We have all the basics of expected behavior figured out now, but what if something unexpected happens?

Error handling

If await promise is rejected, it throws the error, just as if there were a throw statement at that line. We can catch that error using try/catch, the same way as in regular code where an error is thrown.

async getData(url) {
  try {
    const data = await fetch(url);
    return data;
  } catch(error) {
    // Handle error
  }
}

If we don’t have the try/catch, the promise generated by calling the async function becomes rejected. We can append catch() to handle it:

getData(url).catch(alert);

If we don’t add a catch(), we get an unhandled promise error. We could catch such errors using a global error handler.

Example with fetch

For testing purposes, it’s often a good idea to start by making the data available locally. We can do this by creating a json file with the data. Since we can use fetch() to get the data from it just like we would do with a remote call it’s easy to replace the URL from local to remote.

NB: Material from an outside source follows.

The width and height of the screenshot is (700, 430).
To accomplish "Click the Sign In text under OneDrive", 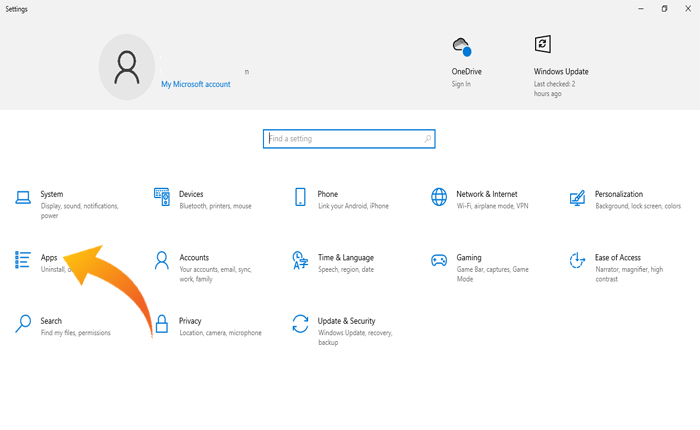I will coord(461,84).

We can’t use fetch directly on the file system so we need to run a webserver to serve our file.

Http-server

If we don’t have a web server on our machine, we can use the simple, zero-configuration command-line http-server. You need Node.js installed on your machine. Npx is a tool for executing Node packages, and we can use it to run our server:

npx http-server

It serves files from the folder we run the command from. When the server starts, it tells you which address to go to in your browser to run the application:

Now that we are serving the file, we can start the actual coding.

Fetch

First, we create a file data.json where we can save the data in JSON format. Next, we write an async function `getData()` to get the data from the local json file:

async function getData() {
  const data = await fetch('data.json')
    .then((response) => response.json())
    .catch((error) => console.log(error))
  || [] // Default if file is empty;

  return data;
}

The response from fetch is an HTTP response, not the actual JSON. To extract the JSON body content from the response, we use the json() method. Running the code retrieves the data from the local file.

Conclusion

When we have code that doesn’t complete immediately, we need to wait for it to finish before continuing. This is where asynchronous JavaScript comes in. We looked into the differences between synchronous and asynchronous JavaScript and how we first tried solving it with callbacks.

Next, we learned about promises, and how they solve some of the problems we had with callbacks. Promises are commonly used when fetching data over a network or doing other kinds of asynchronous programming in JavaScript. They have become an integral part of modern JavaScript and as such, are important for JavaScript developers to master.

Async/await provides a nice, simplified way to write async code that is simpler to read and maintain. The async keyword tells that functions return a promise rather than directly returning the value. The await keyword can only be used inside an async block, where it makes JavaScript wait until a promise returns a result.

I hope that after reading this, you have a better understanding of asynchronous JavaScript and the different techniques we can use to implement it.